A expansão da inteligência artificial está a alterar a localização dos grandes centros de dados na Europa. Com os principais mercados a enfrentarem limitações de eletricidade, terrenos e capacidade das redes, os investidores começam a procurar alternativas — e Portugal está a ganhar protagonismo.
A disponibilidade de energia renovável, a posição geográfica e a ligação a cabos submarinos internacionais são alguns dos fatores que tornam o país mais atrativo. Sines destaca-se com um dos maiores projetos de centros de dados em desenvolvimento, enquanto a região de Lisboa também prepara novas infraestruturas de grande dimensão.
A crescente procura por capacidade de computação para IA deverá acelerar esta tendência nos próximos anos.
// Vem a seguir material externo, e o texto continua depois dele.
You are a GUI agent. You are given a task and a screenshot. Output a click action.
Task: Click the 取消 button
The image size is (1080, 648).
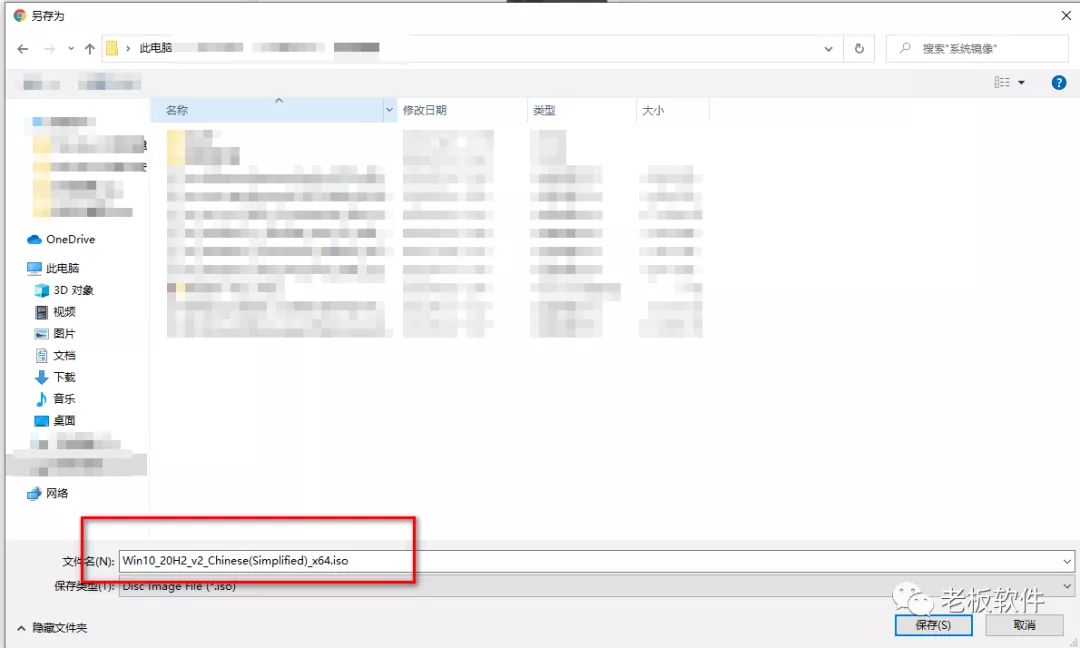coord(1023,624)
Segundo as estimativas citadas no estudo da JLL, a inteligência artificial poderá representar cerca de metade da capacidade mundial de centros de dados até 2030.
Portugal tem atualmente projetos que ultrapassam 1,5 GW de capacidade prevista até 2031, associados a investimentos superiores a 13 mil milhões de euros.
A oportunidade, contudo, traz desafios: o país terá de assegurar energia e infraestruturas suficientes, ao mesmo tempo que garante sustentabilidade ambiental, emprego qualificado e benefícios para a economia nacional.